● Text excerpt:
-- begin --
100G - Whitebox

Mon Dec 4 20:30:32 UTC 2017

Mike,

Whether it becomes a practical problem depends on the use case and by
that I mean buffers can cut both ways.  If buffers are too small,
traffic can be dropped and even worse, other traffic could be affected
depending on factors like ASIC design an HOLB.  Too large, latency or
order sensitive traffic can be adversely affected.

We're still dealing with the same limitations of switching which were
identified 30+ years ago as the technology was developed.  Sure we have
better chips, the options of better buffers and years ago experience to
help minimize those limitations, but those still exist and likely always
will with switching.

Honestly at this point it comes down to understanding what the use case
it and understanding the nuances that each vendor's offerings provide
and determining where things line up.  Then test test test.

-- Stephen

On 2017-12-04 2:45 PM, Mike Hammett wrote:
> In terms of 1G - 10G steps, it looks like UCSC has done some of that homework already. 
> 
> 
> https://people.ucsc.edu/~warner/Bufs/summary 
> 
> 
> "Ability to buffer 6 Mbytes is sufficient for a 10 Gb/s sender and a 1 Gb/s receiver." I'd suspect 10x would be appropriate for 100G - 10G (certainly made more accurate by testing). 
> 
> 
> http://people.ucsc.edu/~warner/I2-techs.ppt 
> 
> 
> 
> Looking through their table ( https://people.ucsc.edu/~warner/buffer.html ), it looks like more switches than not in the not-100g realm have just enough buffers to handle one, possibly two mis-matches at a time. Some barely don't have enough and others are woefully inadequate. 
> 
> 
> 
> ----- 
> Mike Hammett 
> Intelligent Computing Solutions 
> http://www.ics-il.com 
> 
> Midwest-IX 
> http://www.midwest-ix.com 
> 
> ----- Original Message -----
> 
> From: "Nick Hilliard" <nick at foobar.org> 
> To: "Mikael Abrahamsson" <swmike at swm.pp.se> 
> Cc: "NANOG list" <nanog at nanog.org> 
> Sent: Monday, August 21, 2017 6:10:17 AM 
> Subject: Re: 100G - Whitebox 
> 
> Mikael Abrahamsson wrote: 
>> On Sun, 20 Aug 2017, Nick Hilliard wrote: 
>>> Mostly you can engineer around this, but it's not as simple as saying 
>>> that small-buffer switches aren't suitable for an IXP.
-- end --
● Exercise a: Please put the rows below into a Markdown table with the columns Nr and Row, where Nr is a running number and Row holds one line, for everything from the line that contains "Viewport: 606px width, 715px" down to the line that contains "Looking at the screenshot, I should tap(317, 47).", both included. Leave out blank lines and the pictures, and give only those lines.

● Task inputs:
-- begin --
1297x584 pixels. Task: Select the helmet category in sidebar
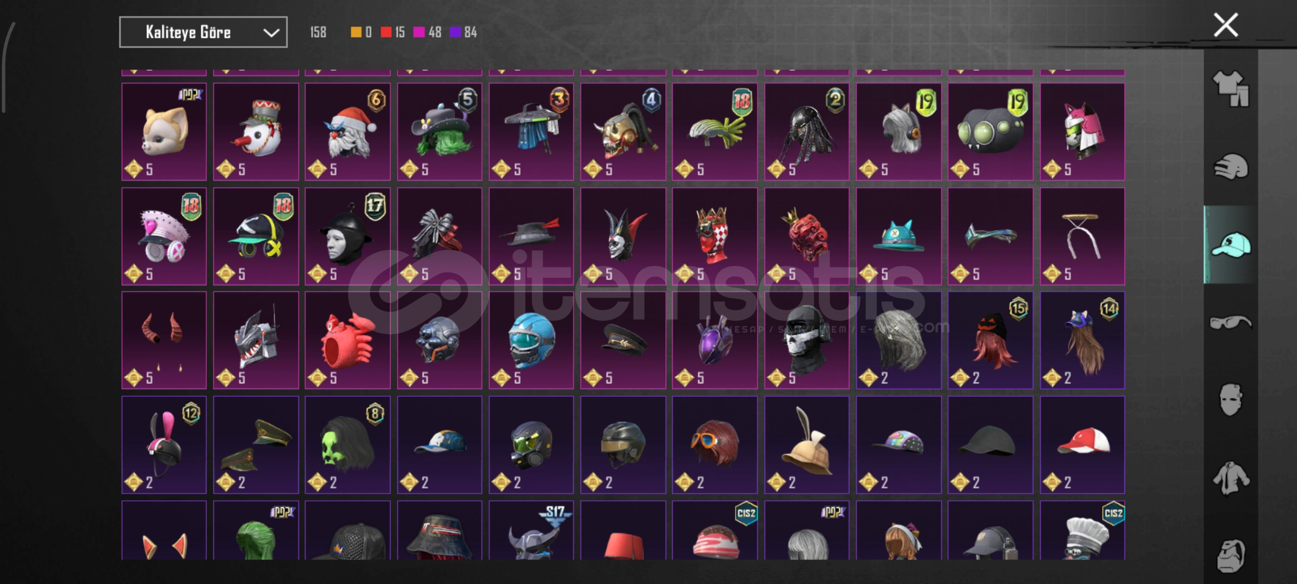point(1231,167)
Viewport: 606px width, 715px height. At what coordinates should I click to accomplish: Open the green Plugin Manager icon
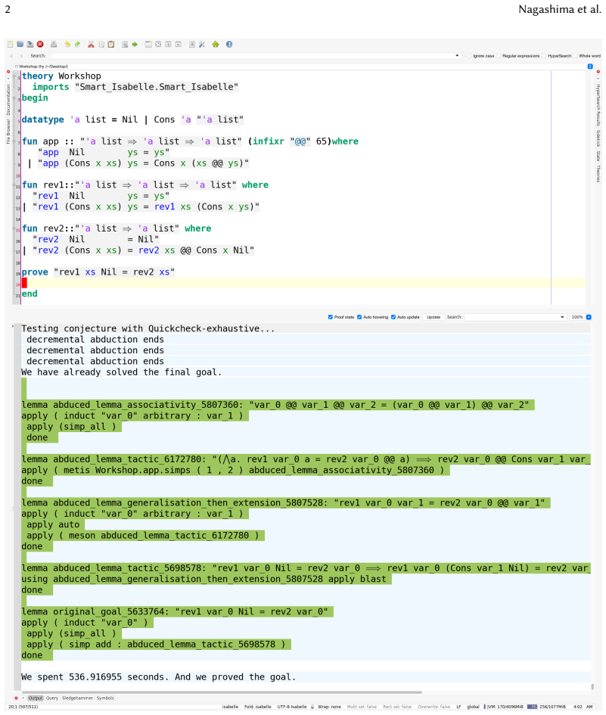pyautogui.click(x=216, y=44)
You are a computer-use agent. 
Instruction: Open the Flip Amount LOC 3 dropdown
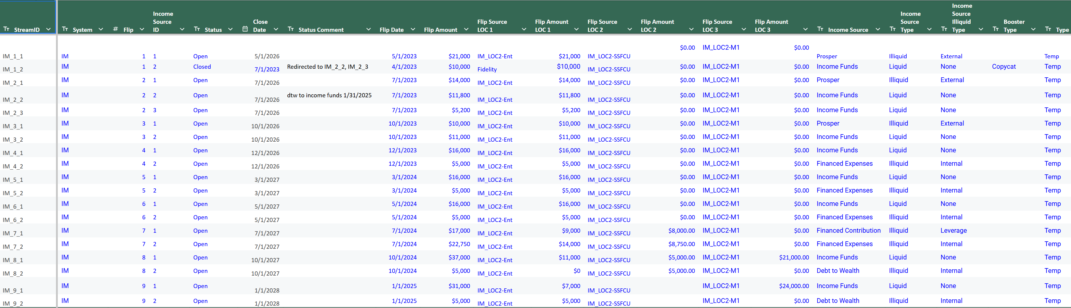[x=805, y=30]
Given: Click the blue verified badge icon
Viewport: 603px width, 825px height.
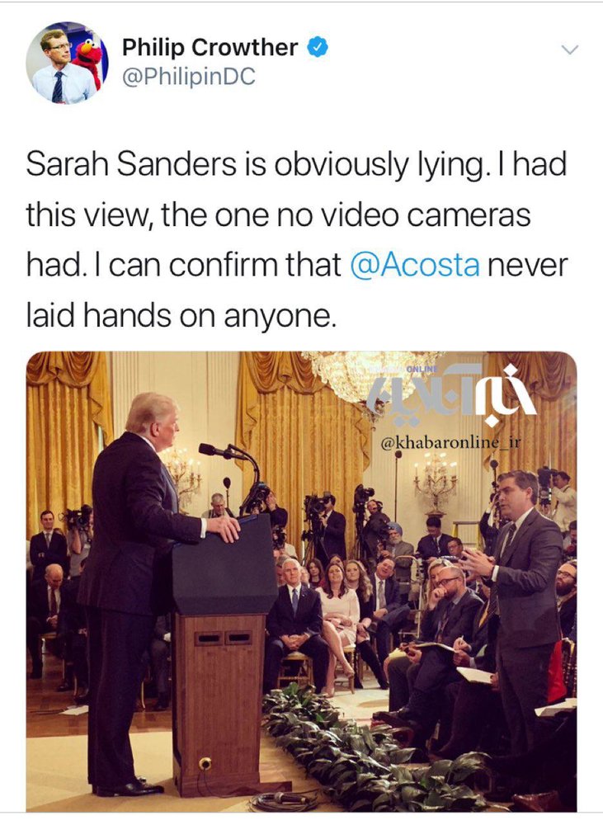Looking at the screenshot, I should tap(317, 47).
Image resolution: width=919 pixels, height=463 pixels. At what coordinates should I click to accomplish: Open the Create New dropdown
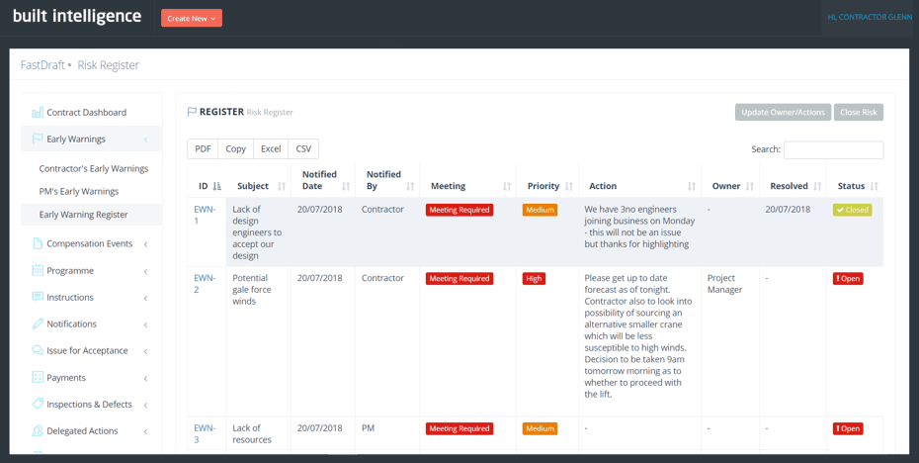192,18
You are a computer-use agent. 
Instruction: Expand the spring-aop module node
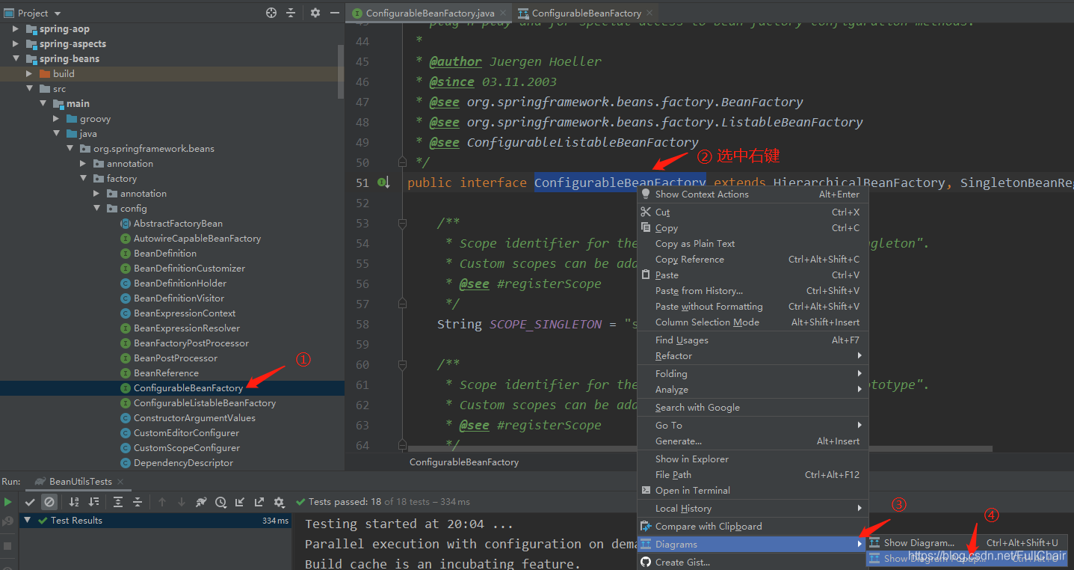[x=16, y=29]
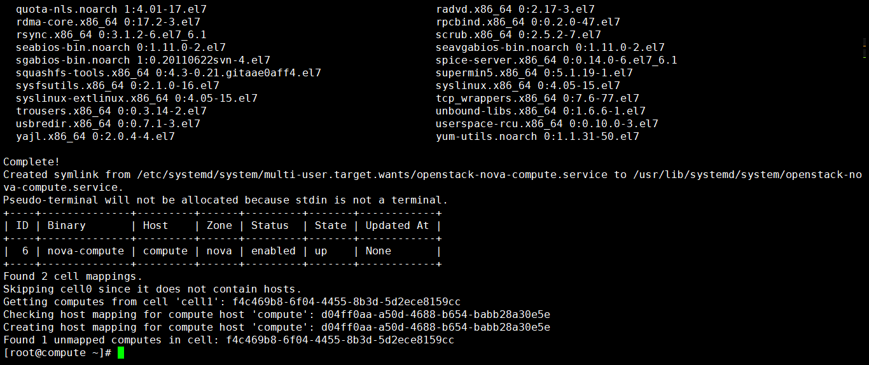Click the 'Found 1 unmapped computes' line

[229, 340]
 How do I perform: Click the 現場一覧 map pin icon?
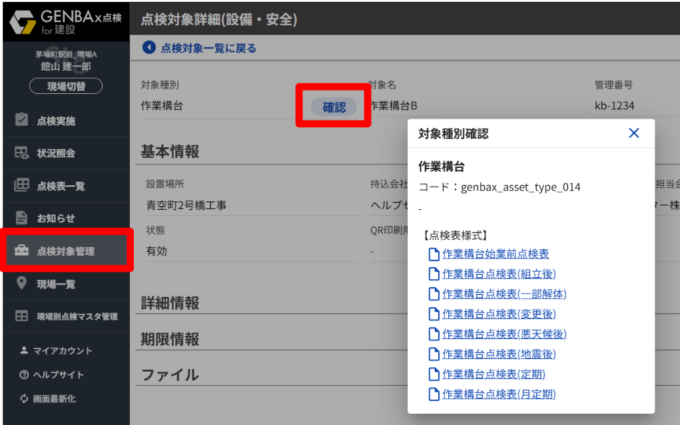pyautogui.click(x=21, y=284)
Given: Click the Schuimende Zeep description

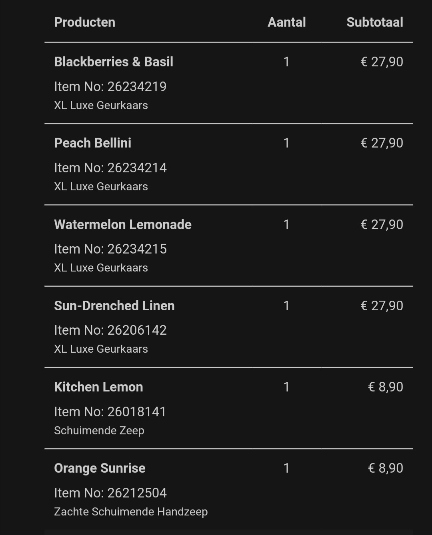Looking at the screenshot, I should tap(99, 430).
-- end --
-- begin --
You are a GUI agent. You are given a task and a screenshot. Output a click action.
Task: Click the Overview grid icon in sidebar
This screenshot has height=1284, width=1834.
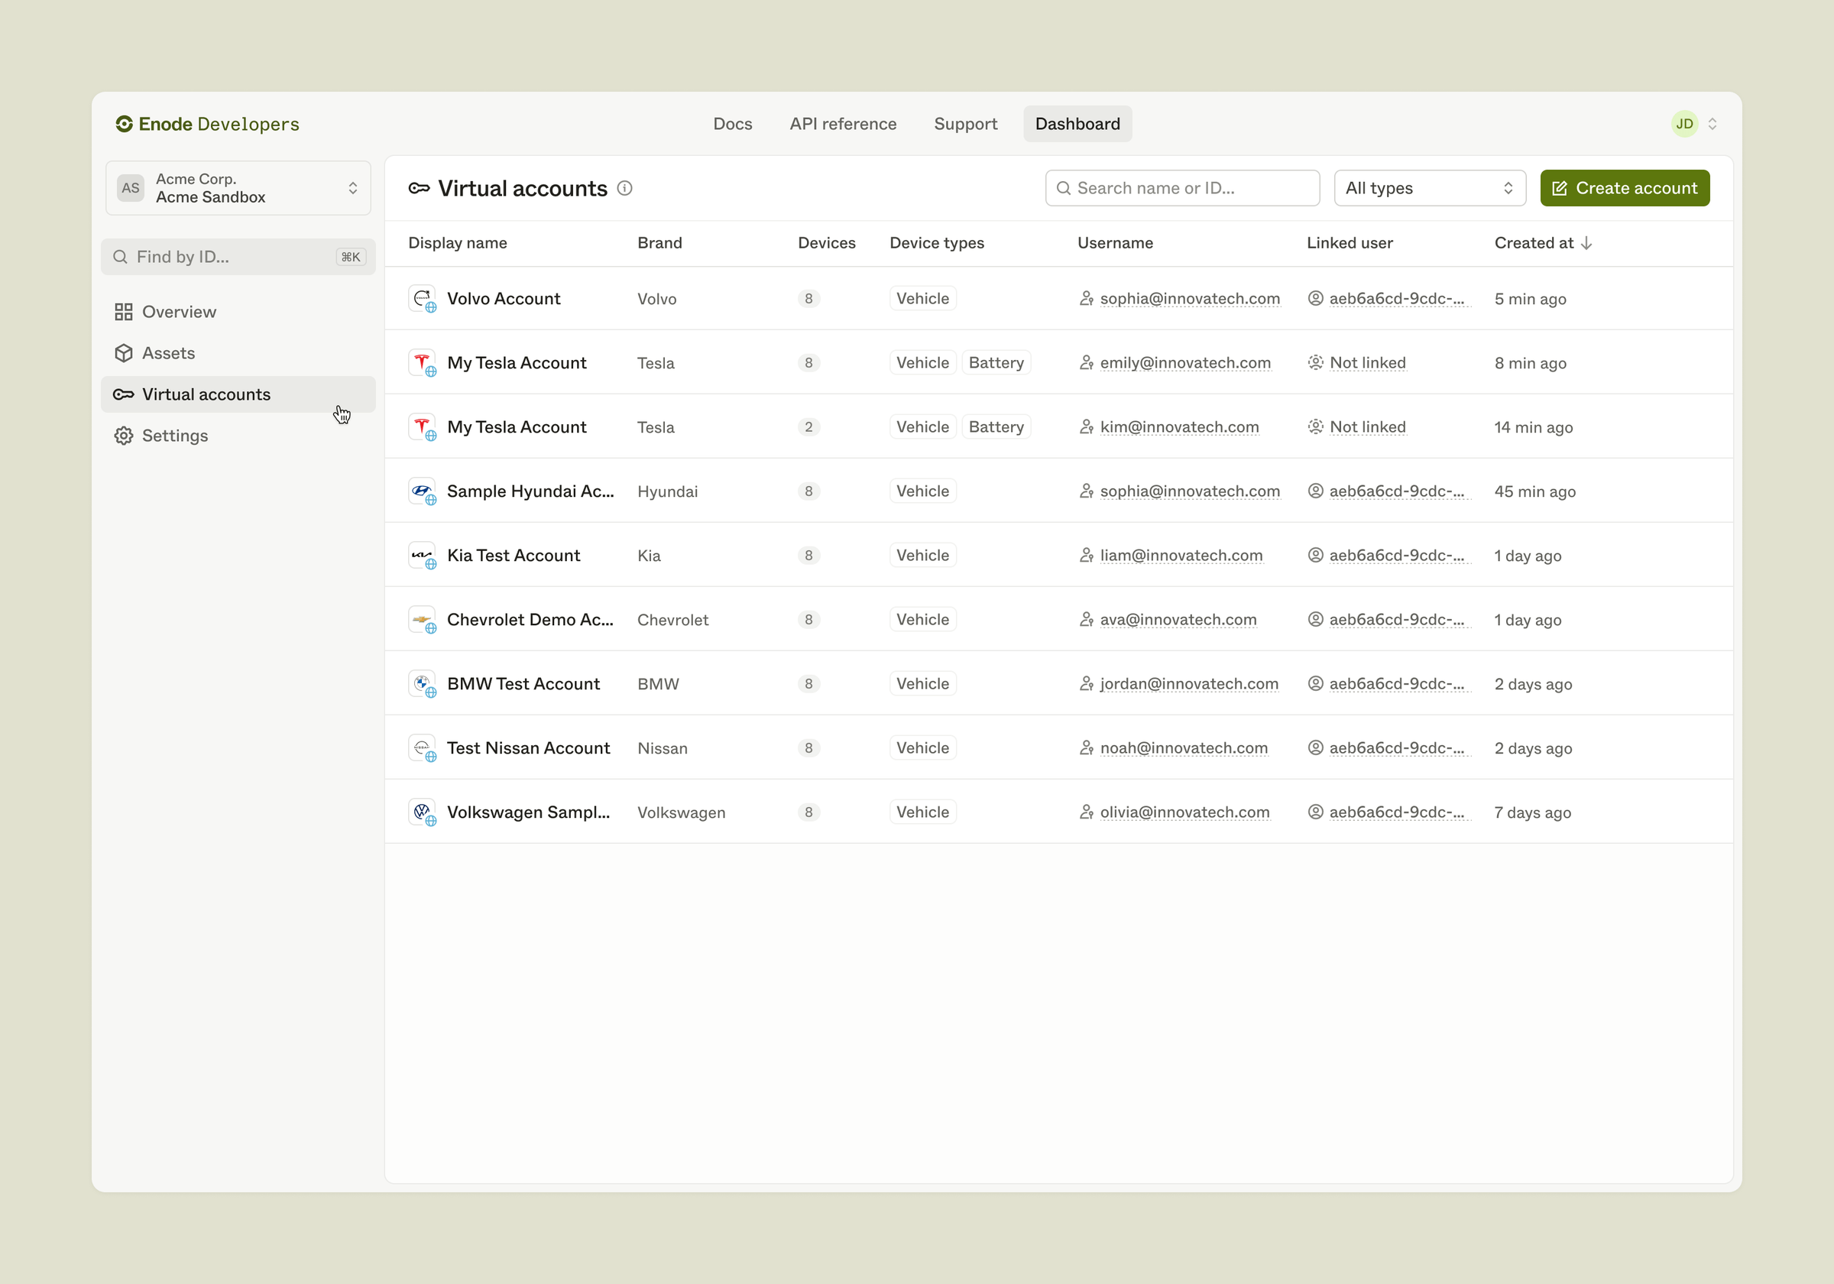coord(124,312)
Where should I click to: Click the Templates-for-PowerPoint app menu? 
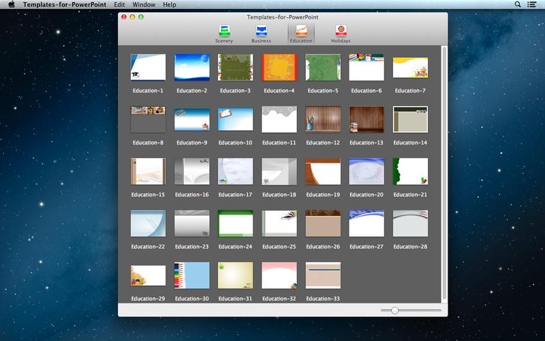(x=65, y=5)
-- end --
-- begin --
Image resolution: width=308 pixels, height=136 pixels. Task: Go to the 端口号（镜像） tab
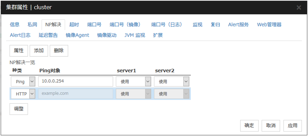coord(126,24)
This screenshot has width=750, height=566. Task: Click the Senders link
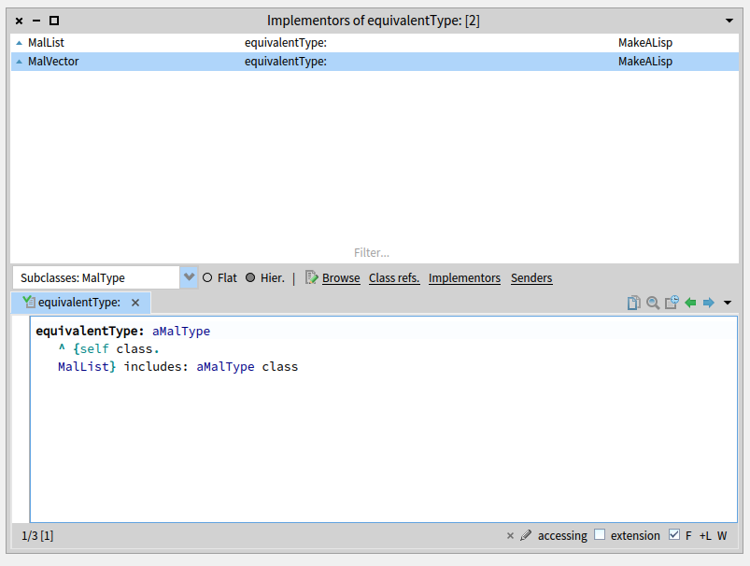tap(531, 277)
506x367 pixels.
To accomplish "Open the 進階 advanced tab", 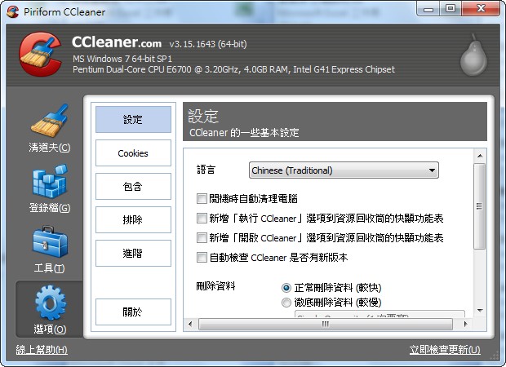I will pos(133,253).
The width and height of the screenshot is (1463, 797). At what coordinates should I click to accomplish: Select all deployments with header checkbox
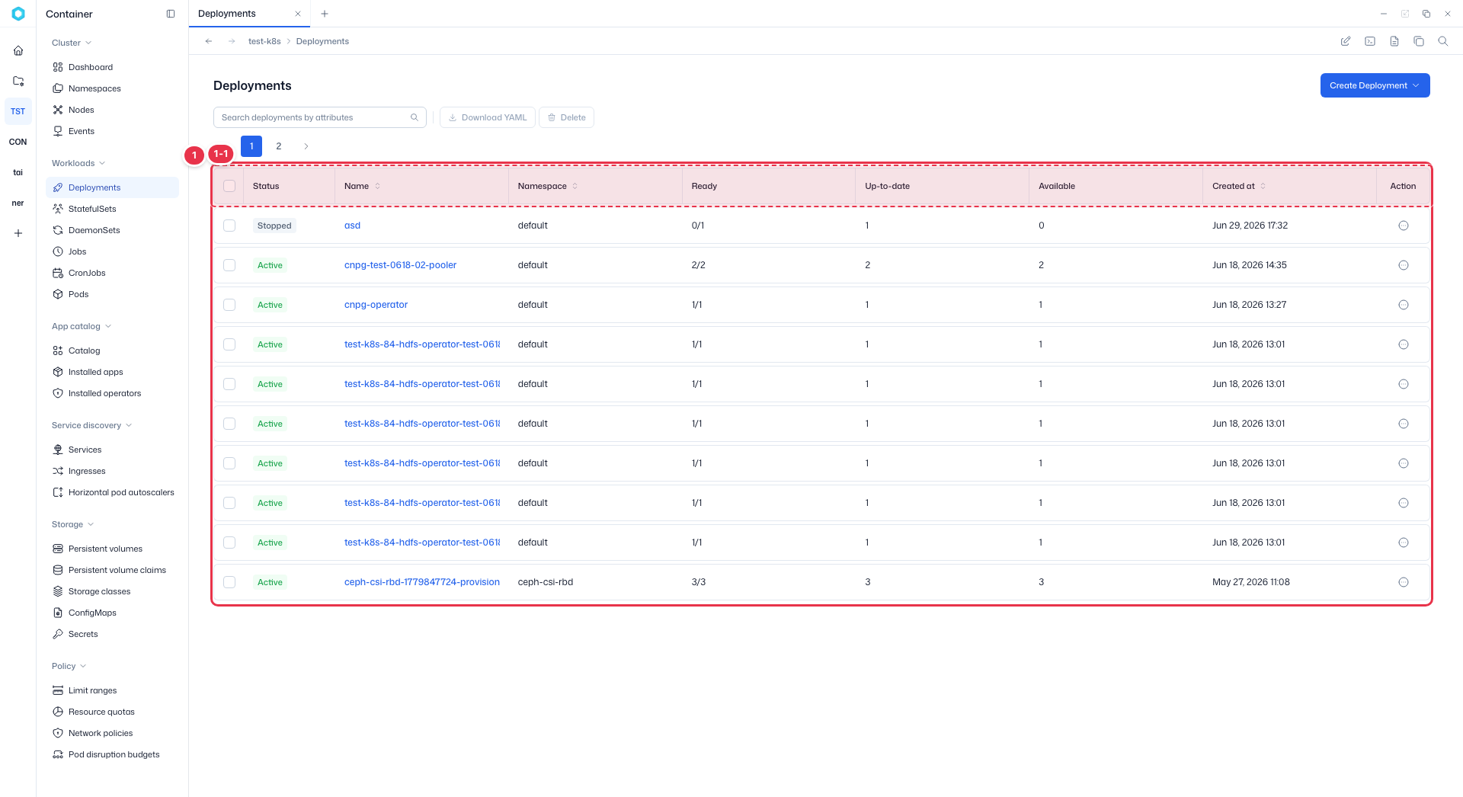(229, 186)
-- end --
● Exercise b: Write a continuation of the email thread on 100G whitebox switch buffers, starting right after its last sentence.

● Task result a:
| Nr | Row |
|---|---|
| 1 | Viewport: 606px width, 715px height. At what coordinates should I click to accomplish: Open the green Plugin Manager icon |
| 2 | pyautogui.click(x=216, y=44) |
| 3 | You are a computer-use agent.  |
| 4 | Instruction: Open the Flip Amount LOC 3 dropdown |
| 5 | [x=805, y=30] |
| 6 | Given: Click the blue verified badge icon |
| 7 | Viewport: 603px width, 825px height. |
| 8 | Looking at the screenshot, I should tap(317, 47). |

● Task result b:
>>
>> Could you please elaborate on this? 
>>
>> How do you engineer around having basically no buffers at all, and 
>> especially if these very small buffers are shared between ports. 
> 
> you assess and measure, then choose the appropriate set of tools to deal 
> with your requirements and which is cost appropriate for your 
> financials, i.e. the same as in any engineering situation. 
> 
> At an IXP, it comes down to the maximum size of tcp stream you expect to 
> transport. This will vary depending on the stakeholders at the IXP, 
> which usually depends on the size of the IXP. Larger IXPs will have a 
> wider traffic remit and probably a much larger variance in this regard. 
> Smaller IXPs typically transport content to access network data, which 
> is usually well behaved traffic. 
> 
> Traffic drops on the core need to be kept to the minimum, particularly 
> during normal operation. Eliminating traffic drops is unnecessary and 
> unwanted because of how IP works, so in your core you need to aim for 
> either link overengineering or else enough buffering to ensure that 
> site-to-site latency does not exceed X ms and Y% packet loss. Each 
> option has a cost implication. 
> 
> At the IXP participant edge, there is a different set of constraints 
> which will depend on what's downstream of the participant, where the 
> traffic flows are, what size they are, etc. In general, traffic loss at 
> the IXP handoff will tend only to be a problem if there is a disparity 
> between the bandwidth left available on the egress direction and the 
> maximum link speed downstream of the IXP participant. 
> 
> For example, a content network has servers which inject content at 10G, 
> which connects through a 100G IXP port. The egress IXP port is a 
> mid-loaded 1G link which connects through to 10mbit WISP customers. In 
> this case, the ixp will end up doing negligible buffering because most 
> of the buffering load will be handled on the WISP's internal 
> infrastructure, specifically at the core-to-10mbit handoff. The IXP 
> port might end up dropping a packet or two during the initial tcp burst, 
> but that is likely to be latency specific and won't particularly harm 
> overall performance because of tcp slow start. 
> 
> On the other hand, if it were a mid-loaded 1G link with 500mbit access 
> customers on the other side (e.g. docsis / gpon / ftth), then the IXP 
> would end up being the primary buffering point between the content 
> source and destination and this would cause problems. The remedy here 
> is either for the ixp to move the customer to a buffered port (e.g. 
> different switch), or for the access customer to upgrade their link. 
> 
> If you want to push 50G-80G streams through an IXP, I'd argue that you 
> really shouldn't, not just because of cost but also because this is very 
> expensive to engineer properly and you're also certainly better off with 
> a pni.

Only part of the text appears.